> _TEXT_:
=== Begin Enclosure ===

11 Young Art Dealers Who Are Revitalizing Their Art Scenes

Smaller galleries may be under pressure, but these inspiration figures are forging ahead.

Performance by Irene Maria Caraba, as part of Ditte Gantriis's Sexual Feeling (2016), at Frutta.

Small and mid-size galleries may be facing unprecedented pressures, but don’t tell that to these young dealers. From Paris to Prishtina, these plucky young gallerists are making bricks and mortar work for them by engaging in new kinds of collaboration, setting up shop in unorthodox locations, and using their spaces as platforms for local artists who have not previously gotten much international attention.

Below, meet 10 dealers in hubs both old and new who are helping to transform the art scenes around them.

1. Freymond-Guth Ltd. Fine Arts (Basel, Switzerland)

JJean-Claude Freymond-Guth inside his subterranean gallery in Basel. Photo by Nils Fisc, courtesy the gallery.

Jean-Claude Freymond-Guth inside his subterranean gallery in Basel. Photo by Nils Fisc, courtesy the gallery.

In June 2016, artist-turned-collector-turned-dealer Jean-Claude Freymond-Guth relocated his gallery from Zurich to Basel just in time for Art Basel—and into a location a stone’s throw away from the fair, too. The move meant a transfusion of fresh blood for the local gallery scene. With the exception of one week a year, the city on the Rhine is not exactly known as a hotspot for young, contemporary art.

“Basel has a unique tradition in building collections and philanthropy,” Freymond-Guth explains, “but is also home to some of Switzerland’s most dynamic institutions, such as the Kunsthalle with curator Elena Filipovic, or the art school headed by Chus Martinez.”

One year on, the gallerist, whose exciting roster is filled with video and installation artists, does not regret the move. “The proximity to the fair and the incredible space made the opportunities complete,” he says, referring to the subterranean, 800-square-meter concrete space refurbished by the Herzog & de Meuron. “Oh, and Basel is just absolutely beautiful to live in,” he adds.

2. Galerie Crèvecoeur (Paris, France)

Axel Dibie and Alix Dionot-Morani, courtesy of Crèvecoeur, Paris.

=== End Enclosure ===

> _PROBLEM SET_:
a) According to the article on young art dealers, when did Jean-Claude Freymond-Guth move his gallery from Zurich to Basel?
b) Repeat the passage of the article on young art dealers starting with "Performance by Irene" and going on through "Fine Arts (Basel, Switzerland)".
c) Write the next part of the article on young art dealers, picking up after its final line.

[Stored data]
=== Begin Enclosure ===

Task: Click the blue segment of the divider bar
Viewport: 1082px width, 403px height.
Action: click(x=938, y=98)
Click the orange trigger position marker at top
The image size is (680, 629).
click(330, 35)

=== End Enclosure ===

> _ANSWERS TO THE EXERCISE_:
a) He moved it in June 2016.

b)
Performance by Irene Maria Caraba, as part of Ditte Gantriis's Sexual Feeling (2016), at Frutta.

Small and mid-size galleries may be facing unprecedented pressures, but don’t tell that to these young dealers. From Paris to Prishtina, these plucky young gallerists are making bricks and mortar work for them by engaging in new kinds of collaboration, setting up shop in unorthodox locations, and using their spaces as platforms for local artists who have not previously gotten much international attention.

Below, meet 10 dealers in hubs both old and new who are helping to transform the art scenes around them.

1. Freymond-Guth Ltd. Fine Arts (Basel, Switzerland)

c)
Paris’s trendy Galerie Crèvecoeur was founded in 2009 by Axel Dibie and Alix Dionot-Morani after they met studying politics and art history at the prestigious Sciences Po. Eager for Crèvecoeur to break into the circuit, the upstart duo settled into a gallery space in the historic Belleville neighborhood, a hive of emerging galleries with a diverse cast of inhabitants. The young gallerists now support a program of French and international artists in the naturally lit 160-square-meter space on Rue des Cascades.

“For us, it is essential to develop a strong and resolutely international artistic program, presenting audacious foreign artists in France (such as Than Hussein Clark and Shana Moulton) and defending French artists who have already influenced a very young generation (like Renaud Jerez, whose work has been shown more in Germany and in the United States than in France),” Dionot-Morani writes to artnet News.

The pair will open a new gallery space in downtown Marseilles at the end of August, a move which will offer greater freedom to their program, though Dionot-Morani admits that it “goes a little against the current of the Paris-London-Berlin-New York axis.”

Than Hussein Clark, Hollywood Regency (2017). Exhibition view, Crèvecoeur, Paris. Photo: © Aurélien Mole, courtesy of the artist and Crèvecoeur, Paris.

3. Parallel Oaxaca (Oaxaca & Mexico City, Mexico)

Oliver Martínez Kandt. Photo: Film still via YouTube.

Founded by curator Oliver Martínez Kandt in the town of Oaxaca in the South of Mexico, the small commercial gallery showcases a solid program of Mexican and international artists including names such as Jennifer Marman, Puppies Puppies, and Sergio Gutierrez.

As one of the few commercial art spaces in the city that showed at international fairs (such as NADA Miami and Material Art Fair), Parallel Oaxaca has served as an important platform for local artists on the international stage.

As its following and audience increased, so did its need to expand, and in 2016 the gallery opened a second space in the nation’s vibrant capital of Mexico City to increase its exposure and reach to a larger audience than in the small town of 300,000 where it originated. Mexico City boasts one of the world’s most vibrant and exciting art scenes, but the gallery has stirred up things up with its daring program.

4. Frutta Gallery (Rome, Italy)

James Gardner, founder of Frutta Gallery in Rome. Image courtesy of Frutta.

When Scotland-born James Gardner opened Frutta gallery in the heart of Rome in 2012, he immediately caused a stir. At only 25 years old, his witty and sparse exhibitions quickly garnered attention from local and international audiences. With a roster of artists ranging in age, nationality, and media, the gallery’s signature is its disavowal of anything reminiscent of consistency. The model is clearly working so far, as Gardner tells artnet News he plans to open a second space in his native Glasgow next April.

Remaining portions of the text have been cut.